The high priest carries the blood of animals into the Most Holy Place as a sin offering, but the bodies are burned outside the camp. 12 And so Jesus also suffered outside the city gate to make the people holy through his own blood. 13 Let us, then, go to him outside the camp, bearing the disgrace he bore. 14 For here we do not have an enduring city, but we are looking for the city that is to come.
‘This world is not my home, I’m just a passin’ through’, sang the country and western artist Jim Reeves.
The truth is we Christians don’t belong here. We will always be outsiders. Of course, there is a natural instinct to want to be liked, loved even; and accepted: to belong. But we don’t and we won’t. We are disciples of Jesus who was treated as an outsider by the Jewish religion He actually came to fulfil. We need to recognise that, as His people, we are strangers and aliens here. We don’t fit in. We’ve been born ‘from above.’ We belong to another Kingdom. ‘Our citizenship is in heaven.’ Part of the deal in becoming a Christian is that we accept we are going to share in the scorn, insult, derision and abuse which was heaped on Christ. When people are friendly towards us, as some people will be, we are naturally grateful. But let us never forget what the true score is.

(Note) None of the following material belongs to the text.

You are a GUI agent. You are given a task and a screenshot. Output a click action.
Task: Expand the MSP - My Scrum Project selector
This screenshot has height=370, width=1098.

I think ‘The Message’ expresses this very well:
” So let’s go outside, where Jesus is, where the action is—not trying to be privileged insiders, but taking our share in the abuse of Jesus. This “insider world” is not our home. We have our eyes peeled for the City about to come. Let’s take our place outside with Jesus, no longer pouring out the sacrificial blood of animals but pouring out sacrificial praises from our lips to God in Jesus’ name” (13-15)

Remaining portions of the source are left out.